Lessons learnt from the AlzEye approach
AlzEye highlights an opportunity for maximising the value of routinely collected data to support research for patient benefit. However, there are a number of governance and technical challenges when undertaking large-scale investigator-led data linkage.53 In AlzEye, early dialogue between experts in information governance, IT and data protection at both institutional parties (MEH and UCL) as well as the data production team at NHS Digital established a privacy-by-design linkage approach, which enhanced privacy preservation while maintaining computational feasibility.30 54 At its worst, an intrusion of the identifiable data during the development of AlzEye would have informed the violator that a given individual had visited MEH at some point between 2008 and 2018. Due to the novel approach of AlzEye within our centre, the greatest governance hurdle was securing study sponsorship, a process which took nearly 8 months. Once approved, permissions from the bodies of the HRA and overall approval were given within 8 weeks. Linking with high-dimensional imaging data also posed several technical obstacles. As highlighted recently by the American Academy of Ophthalmology, ophthalmic imaging technologies suffer from limited interoperability and low compliance to standardised formats, such as DICOM.55 A key undertaking within AlzEye was thus the secure and robust but efficient fully automated processing of raw ophthalmic imaging data from its proprietary file format with associated metadata to standard DICOM form with the identifiers stripped. Fortunately, while this operation requires significant technical and engineering input, most medical imaging modalities already benefit from standardisation among vendors obviating this step for other researchers seeking to emulate our approach. Finally, a key objective of AlzEye is the development of clinical prediction models using deep learning approaches, which require significant computing capacity. Provisions for graphics processing units (GPU) housed within UCL enable this step; however, others may consider recent guidance on the safeguards required for locating health data within cloud environments and the implications this brings for accessing virtual GPUs.56
Limitations of the AlzEye cohort
Despite the opportunities afforded by AlzEye, there are several limitations to this kind of approach and potential sources of bias.
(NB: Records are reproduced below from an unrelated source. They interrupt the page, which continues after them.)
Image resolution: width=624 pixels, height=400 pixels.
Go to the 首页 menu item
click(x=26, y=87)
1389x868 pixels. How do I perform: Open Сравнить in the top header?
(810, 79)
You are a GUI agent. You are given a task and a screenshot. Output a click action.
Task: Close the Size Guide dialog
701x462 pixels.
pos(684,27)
First, caution must be paid to the validity of HES diagnostic coding.57 Although previous validation studies have concluded that discharge coding within HES is sufficiently robust for research purposes,31 58 sizeable proportions of cases may be missed when using individual sources.59 For example, recent work linking the EHRs of 54.4 million people in England showed that HES captured 80.5% and 65% of myocardial infarctions and stroke/transient ischaemic attacks, respectively, when compared with linkage additionally incorporating death registry and primary care records.60 One mitigation strategy for this source of bias for real-world data is therefore linking to multiple sources. In terms of selection bias, as a hospital-attending cohort, the individuals within the AlzEye cohort are likely to have greater medical comorbidity than the general population, limiting the external validity of any findings. In addition, by the very nature of the dataset, patients within the AlzEye cohort will have definite or suspected ophthalmic disease, particularly among those with repeated retinal imaging. The risk of under-recording of potentially important variables such as smoking may also lead to residual confounding.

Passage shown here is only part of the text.